Birth Control Methods Chart
This suite of birth control method resources was designed to support providers when having client-centered contraceptive counseling conversations. Providers can refer to these resources, helping clients gain a deeper understanding of their options and to identify their priorities and preferences for a birth control method.
Birth Control Methods Chart
The birth control methods chart, revised in 2024, was designed for providers to use in conversation with clients and takes client autonomy into account by presenting methods that clients can start and stop on their own and those that require provider involvement (prescription or procedure). This framework offers providers multiple ways to center a client’s specific preferences. The chart highlights method characteristics, including possible side effects, and use and frequency, so clients can make informed decisions, based on their own preferences. Within each table, the methods are listed in order of pregnancy risk, and side effects are alphabetized within each method.
For more information on the chart, click on the drop-downs below.
Providers can also use the interactive Birth Control Methods Counseling Tool when having real-time conversations with clients about what’s most important to them in a birth control method and which options feel right. This tool provides new and additional information about each of the birth control methods, beyond what is included in the Birth Control Methods Chart.
Actual Size and Body Placement Charts
Recognizing that access to birth control and anatomy models can be challenging for providers, two additional charts are also included. They show the actual size of each birth control method and its placement on or within the body, and are intended to be used with the birth control methods chart. Download these charts under Supplemental Materials.
- Client Autonomy
The RHNTC found that the client autonomy framework maps to the top three commonly reported contraceptive values—side effects and safety, method effectiveness/reliability, and ease, duration, or frequency of use—in a systematic review of 423 original research articles from 93 countries.
To address client autonomy, the chart's contraceptive methods are grouped into five categories: 1) clients can start and stop on their own; 2) requires provider to start with a prescription (clients can stop on their own); 3) requires provider for clients to start and stop (reversible methods); 4) requires provider to perform procedure (permanent methods); and 5) emergency contraception.
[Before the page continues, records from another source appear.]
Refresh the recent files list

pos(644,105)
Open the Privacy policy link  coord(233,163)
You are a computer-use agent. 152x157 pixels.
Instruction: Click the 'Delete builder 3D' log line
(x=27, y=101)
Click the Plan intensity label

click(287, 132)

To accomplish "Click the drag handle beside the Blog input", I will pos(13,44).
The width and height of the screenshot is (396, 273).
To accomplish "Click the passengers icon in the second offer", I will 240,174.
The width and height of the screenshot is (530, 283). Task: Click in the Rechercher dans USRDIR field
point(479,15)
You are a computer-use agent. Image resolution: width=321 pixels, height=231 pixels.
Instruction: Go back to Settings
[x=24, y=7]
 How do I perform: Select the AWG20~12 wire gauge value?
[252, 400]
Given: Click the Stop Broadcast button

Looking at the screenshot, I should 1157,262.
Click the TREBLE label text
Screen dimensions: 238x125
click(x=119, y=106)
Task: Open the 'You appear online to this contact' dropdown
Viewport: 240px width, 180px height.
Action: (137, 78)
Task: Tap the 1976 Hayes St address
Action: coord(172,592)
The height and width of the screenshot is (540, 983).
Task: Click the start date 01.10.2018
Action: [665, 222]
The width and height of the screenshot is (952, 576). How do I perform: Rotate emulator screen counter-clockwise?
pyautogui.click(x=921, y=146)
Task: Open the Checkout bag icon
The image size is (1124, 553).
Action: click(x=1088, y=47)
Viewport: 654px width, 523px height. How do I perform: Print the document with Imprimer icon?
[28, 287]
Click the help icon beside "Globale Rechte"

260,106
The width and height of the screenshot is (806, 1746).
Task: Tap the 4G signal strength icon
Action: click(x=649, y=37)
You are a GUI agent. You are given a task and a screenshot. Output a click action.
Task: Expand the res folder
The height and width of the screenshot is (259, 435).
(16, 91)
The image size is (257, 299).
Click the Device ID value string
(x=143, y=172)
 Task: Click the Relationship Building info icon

Methods are listed in order of effectiveness within each table.
The most autonomous methods have fewer side effects and require more frequent use, while the least autonomous methods are the most effective and easiest to use. While tiered contraceptive effectiveness has contributed to provider bias, clients also highly value effective methods.
- Method Characteristics to Explore with Clients
The birth control methods chart gives providers multiple starting points to center a client’s preferences, including: number of pregnancies expected, use & frequency, period changes, potential side effects, and other considerations. Each category is defined below, along with additional information to address nuances within each category.
- Number of Pregnancies Expected is the number of pregnancies that occurred during one year of constant use of a given method per 100 people (the Pearl Index). This calculation allows providers to understand how effective a contraceptive method is at preventing pregnancies with real-world use.
- Use & Frequency includes information on how to use each method and how often it should be used.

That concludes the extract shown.